Task objective
Render the stretch from the line containing "Click the Men's" through the line containing "Click the Google G icon" as a Markdown table with the columns Number and Record line, skipping blank lines and leaving out the pictures.

Material provided
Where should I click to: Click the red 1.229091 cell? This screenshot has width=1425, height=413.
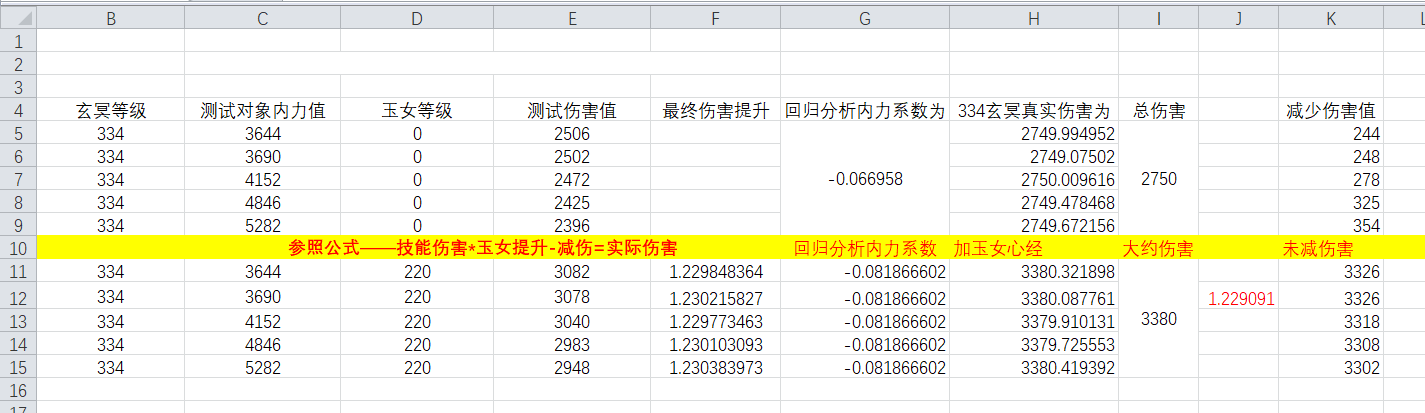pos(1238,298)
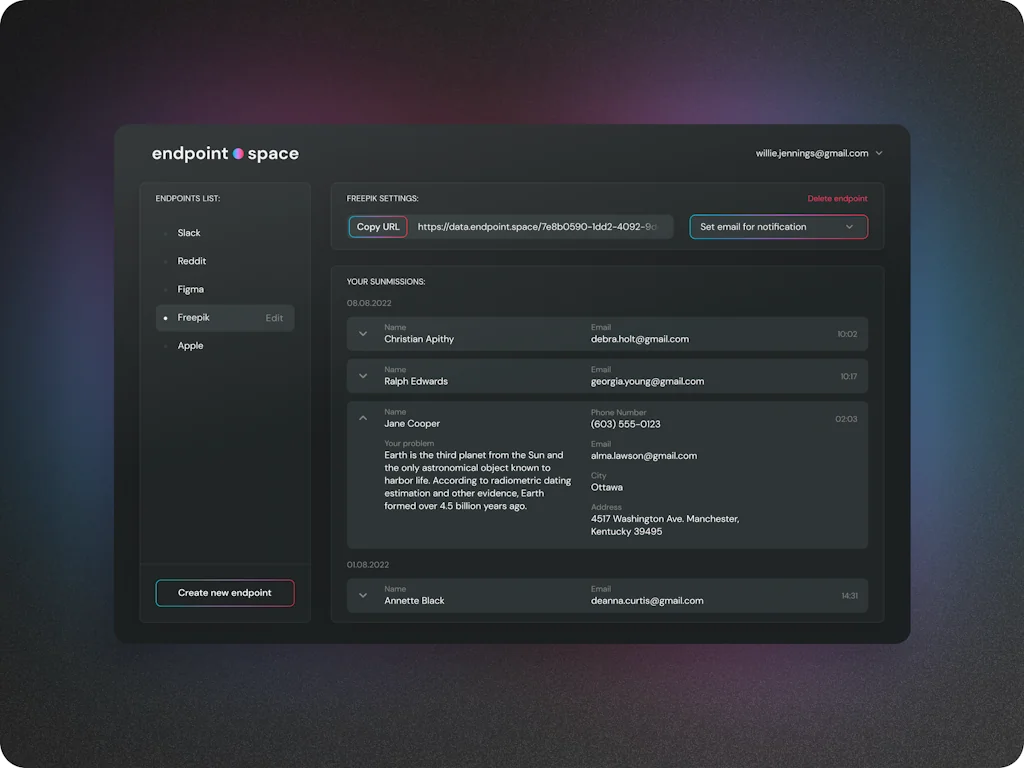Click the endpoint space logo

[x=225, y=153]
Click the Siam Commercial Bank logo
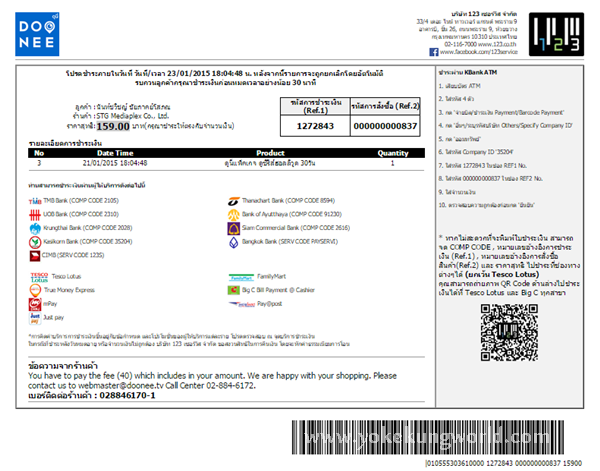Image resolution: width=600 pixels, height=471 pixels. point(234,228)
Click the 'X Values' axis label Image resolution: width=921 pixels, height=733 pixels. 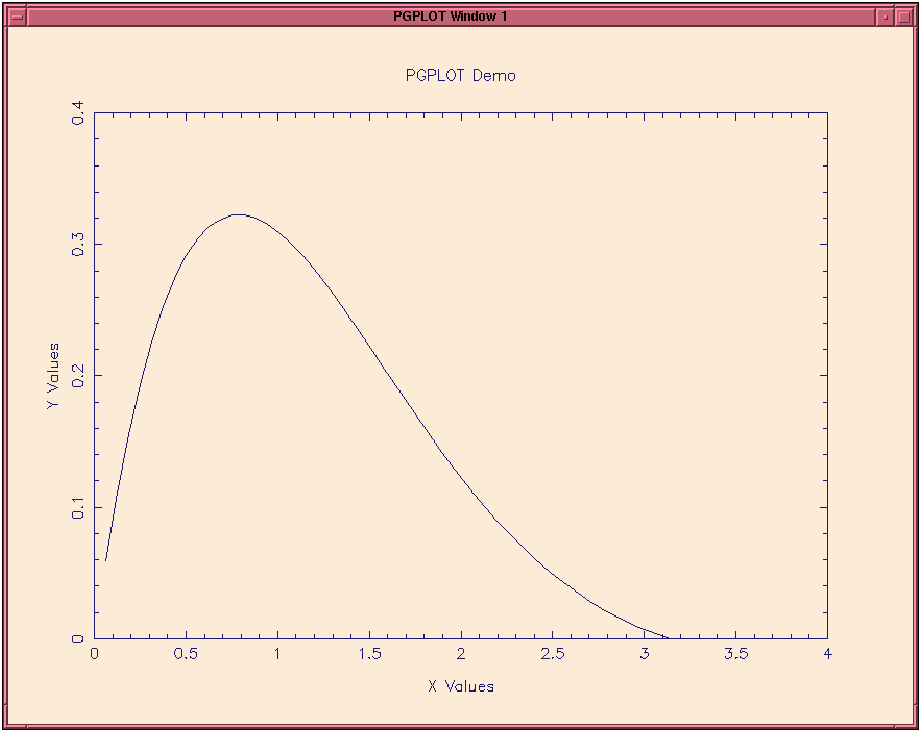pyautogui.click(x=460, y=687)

...

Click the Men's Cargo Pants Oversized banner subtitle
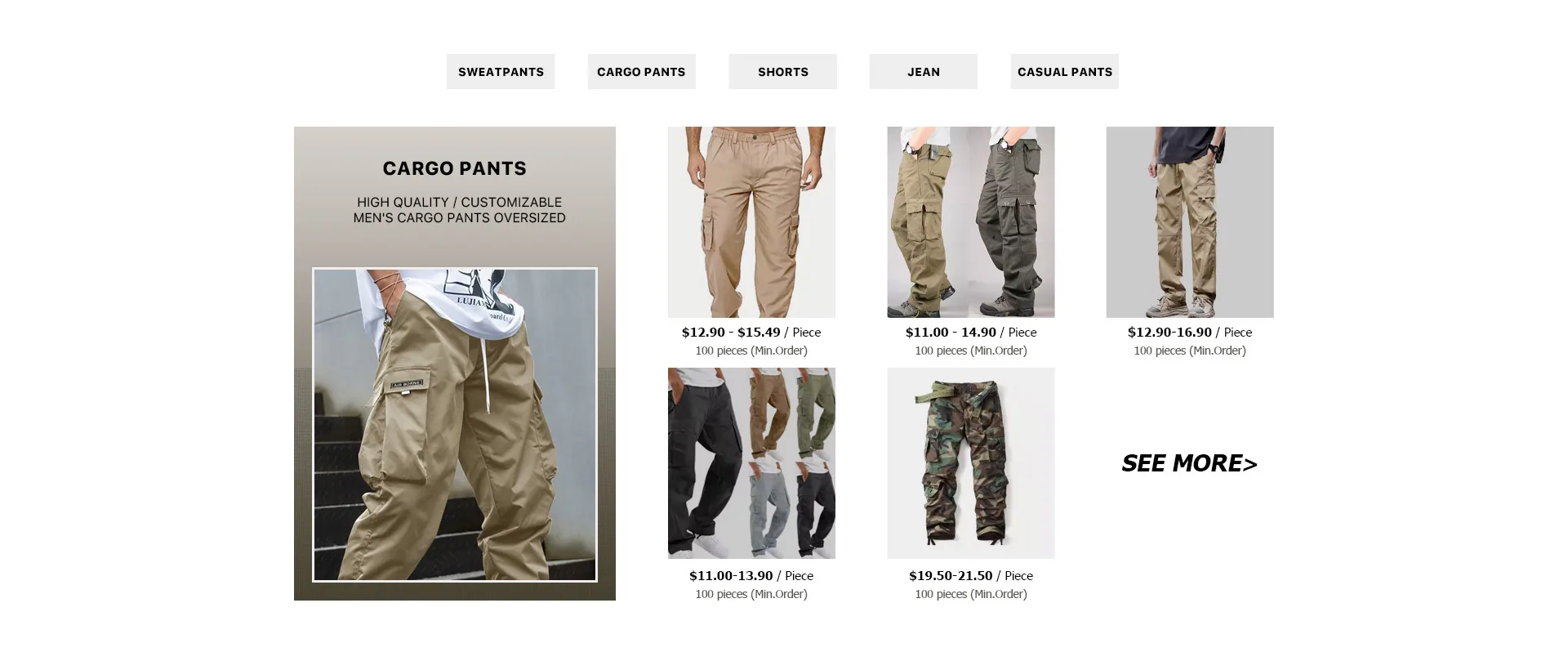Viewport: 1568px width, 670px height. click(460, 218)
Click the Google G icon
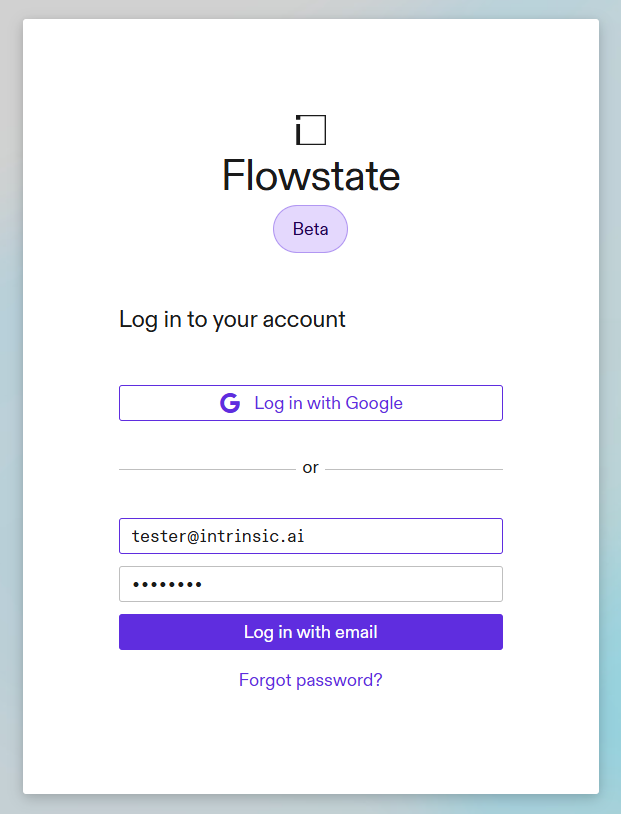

Solution to this problem
| Number | Record line |
|---|---|
| 1 | Click the Men's Cargo Pants Oversized banner subtitle |
| 2 | Viewport: 1568px width, 670px height. click(460, 218) |
| 3 | Click the Google G icon |